[SHORT EXERCISE]
Please edit the records below so that "GUI agent" becomes "desktop assistant" wherever it occurs, and leave every other part unchanged.

[DATASET]
::::::
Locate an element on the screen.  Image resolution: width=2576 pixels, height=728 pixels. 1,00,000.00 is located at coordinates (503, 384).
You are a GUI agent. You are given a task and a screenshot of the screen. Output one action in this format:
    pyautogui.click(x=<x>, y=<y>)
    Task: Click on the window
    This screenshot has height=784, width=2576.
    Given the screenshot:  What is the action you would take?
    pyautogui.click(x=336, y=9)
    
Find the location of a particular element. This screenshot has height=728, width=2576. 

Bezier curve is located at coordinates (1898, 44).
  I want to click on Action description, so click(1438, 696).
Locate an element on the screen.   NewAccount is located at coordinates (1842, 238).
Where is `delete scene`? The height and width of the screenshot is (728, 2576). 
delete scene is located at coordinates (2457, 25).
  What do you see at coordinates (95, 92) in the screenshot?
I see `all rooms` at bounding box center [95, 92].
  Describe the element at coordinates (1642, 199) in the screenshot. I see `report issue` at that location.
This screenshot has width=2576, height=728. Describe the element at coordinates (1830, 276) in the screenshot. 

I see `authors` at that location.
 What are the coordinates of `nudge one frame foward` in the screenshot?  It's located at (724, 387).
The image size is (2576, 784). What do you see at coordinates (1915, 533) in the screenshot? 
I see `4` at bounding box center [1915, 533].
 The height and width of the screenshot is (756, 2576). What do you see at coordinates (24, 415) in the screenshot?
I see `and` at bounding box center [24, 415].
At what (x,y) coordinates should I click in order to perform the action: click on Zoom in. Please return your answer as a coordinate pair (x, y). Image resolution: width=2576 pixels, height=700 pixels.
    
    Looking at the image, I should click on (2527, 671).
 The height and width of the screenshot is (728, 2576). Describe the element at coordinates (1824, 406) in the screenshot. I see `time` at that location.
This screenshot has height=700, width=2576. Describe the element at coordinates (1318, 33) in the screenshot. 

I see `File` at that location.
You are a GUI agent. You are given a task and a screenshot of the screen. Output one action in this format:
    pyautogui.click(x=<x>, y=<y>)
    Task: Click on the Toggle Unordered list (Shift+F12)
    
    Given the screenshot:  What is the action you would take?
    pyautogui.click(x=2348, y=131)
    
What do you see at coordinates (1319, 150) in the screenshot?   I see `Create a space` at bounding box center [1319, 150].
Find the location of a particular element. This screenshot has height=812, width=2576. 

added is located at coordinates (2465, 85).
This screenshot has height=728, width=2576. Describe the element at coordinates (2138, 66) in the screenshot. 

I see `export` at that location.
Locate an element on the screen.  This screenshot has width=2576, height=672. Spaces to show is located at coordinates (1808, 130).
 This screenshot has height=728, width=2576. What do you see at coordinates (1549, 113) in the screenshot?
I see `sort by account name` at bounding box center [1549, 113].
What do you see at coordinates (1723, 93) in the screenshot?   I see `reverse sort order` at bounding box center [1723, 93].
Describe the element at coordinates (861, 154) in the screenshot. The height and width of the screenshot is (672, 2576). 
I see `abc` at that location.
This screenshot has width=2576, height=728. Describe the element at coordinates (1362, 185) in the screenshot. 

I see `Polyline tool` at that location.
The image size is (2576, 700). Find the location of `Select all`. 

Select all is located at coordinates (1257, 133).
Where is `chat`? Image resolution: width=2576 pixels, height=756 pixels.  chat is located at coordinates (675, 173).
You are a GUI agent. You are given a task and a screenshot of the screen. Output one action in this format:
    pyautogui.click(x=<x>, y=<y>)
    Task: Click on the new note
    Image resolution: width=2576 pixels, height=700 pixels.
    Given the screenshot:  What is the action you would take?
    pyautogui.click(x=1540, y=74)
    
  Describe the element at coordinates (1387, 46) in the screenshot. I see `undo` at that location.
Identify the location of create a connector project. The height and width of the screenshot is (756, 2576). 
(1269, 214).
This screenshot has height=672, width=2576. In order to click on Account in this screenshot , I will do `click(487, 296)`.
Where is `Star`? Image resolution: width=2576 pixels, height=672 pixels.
::::::
[RESULT FOR THIS TASK]
Locate an element on the screen.  Image resolution: width=2576 pixels, height=728 pixels. 1,00,000.00 is located at coordinates (503, 384).
You are a desktop assistant. You are given a task and a screenshot of the screen. Output one action in this format:
    pyautogui.click(x=<x>, y=<y>)
    Task: Click on the window
    This screenshot has height=784, width=2576.
    Given the screenshot:  What is the action you would take?
    pyautogui.click(x=336, y=9)
    
Find the location of a particular element. This screenshot has height=728, width=2576. 

Bezier curve is located at coordinates (1898, 44).
  I want to click on Action description, so click(1438, 696).
Locate an element on the screen.   NewAccount is located at coordinates (1842, 238).
Where is `delete scene`? The height and width of the screenshot is (728, 2576). 
delete scene is located at coordinates (2457, 25).
  What do you see at coordinates (95, 92) in the screenshot?
I see `all rooms` at bounding box center [95, 92].
  Describe the element at coordinates (1642, 199) in the screenshot. I see `report issue` at that location.
This screenshot has width=2576, height=728. Describe the element at coordinates (1830, 276) in the screenshot. 

I see `authors` at that location.
 What are the coordinates of `nudge one frame foward` in the screenshot?  It's located at (724, 387).
The image size is (2576, 784). What do you see at coordinates (1915, 533) in the screenshot? 
I see `4` at bounding box center [1915, 533].
 The height and width of the screenshot is (756, 2576). What do you see at coordinates (24, 415) in the screenshot?
I see `and` at bounding box center [24, 415].
At what (x,y) coordinates should I click in order to perform the action: click on Zoom in. Please return your answer as a coordinate pair (x, y). Image resolution: width=2576 pixels, height=700 pixels.
    
    Looking at the image, I should click on (2527, 671).
 The height and width of the screenshot is (728, 2576). Describe the element at coordinates (1824, 406) in the screenshot. I see `time` at that location.
This screenshot has height=700, width=2576. Describe the element at coordinates (1318, 33) in the screenshot. 

I see `File` at that location.
You are a desktop assistant. You are given a task and a screenshot of the screen. Output one action in this format:
    pyautogui.click(x=<x>, y=<y>)
    Task: Click on the Toggle Unordered list (Shift+F12)
    
    Given the screenshot:  What is the action you would take?
    pyautogui.click(x=2348, y=131)
    
What do you see at coordinates (1319, 150) in the screenshot?   I see `Create a space` at bounding box center [1319, 150].
Find the location of a particular element. This screenshot has height=812, width=2576. 

added is located at coordinates (2465, 85).
This screenshot has height=728, width=2576. Describe the element at coordinates (2138, 66) in the screenshot. 

I see `export` at that location.
Locate an element on the screen.  This screenshot has width=2576, height=672. Spaces to show is located at coordinates (1808, 130).
 This screenshot has height=728, width=2576. What do you see at coordinates (1549, 113) in the screenshot?
I see `sort by account name` at bounding box center [1549, 113].
What do you see at coordinates (1723, 93) in the screenshot?   I see `reverse sort order` at bounding box center [1723, 93].
Describe the element at coordinates (861, 154) in the screenshot. The height and width of the screenshot is (672, 2576). 
I see `abc` at that location.
This screenshot has width=2576, height=728. Describe the element at coordinates (1362, 185) in the screenshot. 

I see `Polyline tool` at that location.
The image size is (2576, 700). Find the location of `Select all`. 

Select all is located at coordinates (1257, 133).
Where is `chat`? Image resolution: width=2576 pixels, height=756 pixels.  chat is located at coordinates (675, 173).
You are a desktop assistant. You are given a task and a screenshot of the screen. Output one action in this format:
    pyautogui.click(x=<x>, y=<y>)
    Task: Click on the new note
    Image resolution: width=2576 pixels, height=700 pixels.
    Given the screenshot:  What is the action you would take?
    pyautogui.click(x=1540, y=74)
    
  Describe the element at coordinates (1387, 46) in the screenshot. I see `undo` at that location.
Identify the location of create a connector project. The height and width of the screenshot is (756, 2576). 
(1269, 214).
This screenshot has height=672, width=2576. In order to click on Account in this screenshot , I will do `click(487, 296)`.
Where is `Star`? Image resolution: width=2576 pixels, height=672 pixels.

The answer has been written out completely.